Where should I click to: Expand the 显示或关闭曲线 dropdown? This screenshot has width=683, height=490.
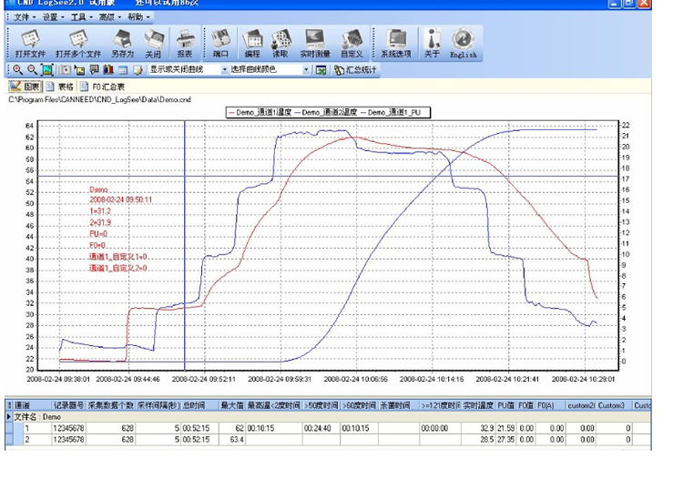pyautogui.click(x=225, y=69)
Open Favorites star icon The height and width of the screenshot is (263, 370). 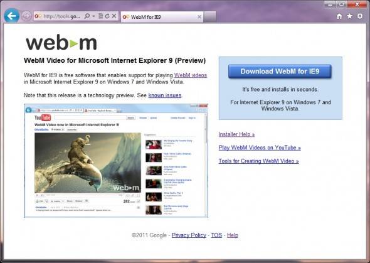[x=349, y=16]
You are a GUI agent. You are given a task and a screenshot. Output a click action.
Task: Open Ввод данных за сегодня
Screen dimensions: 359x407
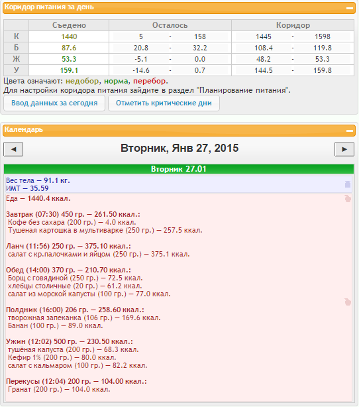[54, 103]
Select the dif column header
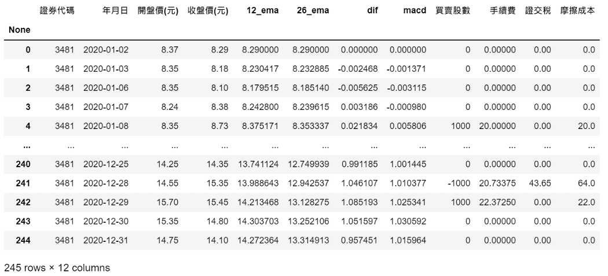The image size is (608, 276). point(372,11)
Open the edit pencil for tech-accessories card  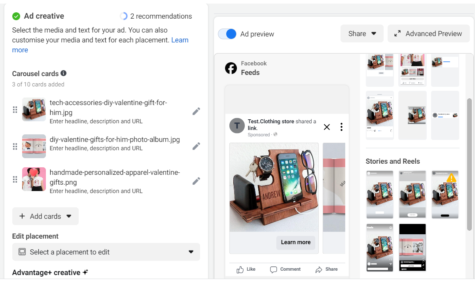pos(196,111)
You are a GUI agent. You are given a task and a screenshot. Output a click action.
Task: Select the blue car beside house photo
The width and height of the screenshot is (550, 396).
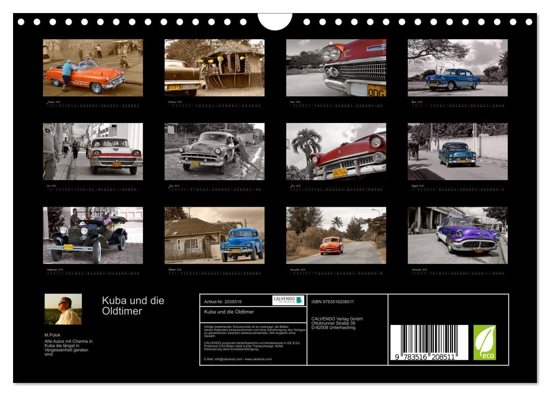(x=214, y=236)
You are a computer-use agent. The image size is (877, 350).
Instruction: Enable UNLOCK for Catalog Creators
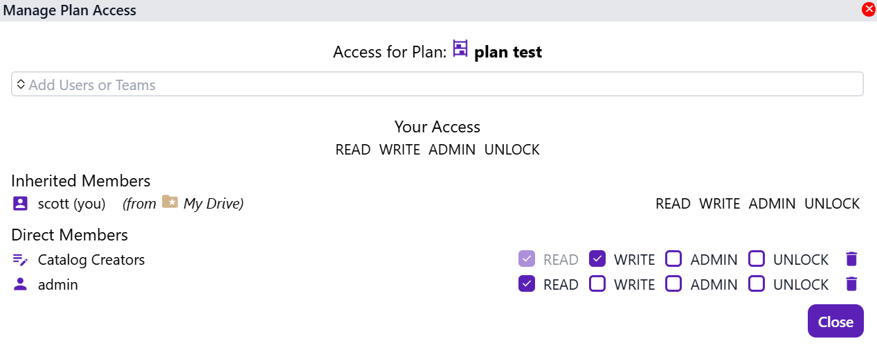[757, 259]
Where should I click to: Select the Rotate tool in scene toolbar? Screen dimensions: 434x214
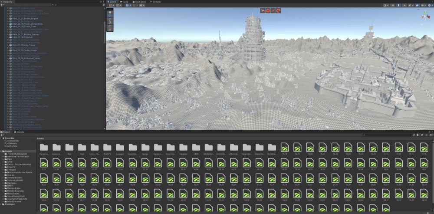pos(110,20)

☆ ☆ ☆ ☆

:: Goal of the exercise ::
Omit the pictures, and please restate word for word the lines running from the line with "The width and" to the end of the entries.

:: Result of this task ::
The width and height of the screenshot is (550, 396).
(x=214, y=236)
You are a computer-use agent. The image size is (877, 350).
Instruction: Enable UNLOCK for Catalog Creators
[757, 259]
Where should I click to: Select the Rotate tool in scene toolbar? Screen dimensions: 434x214
pos(110,20)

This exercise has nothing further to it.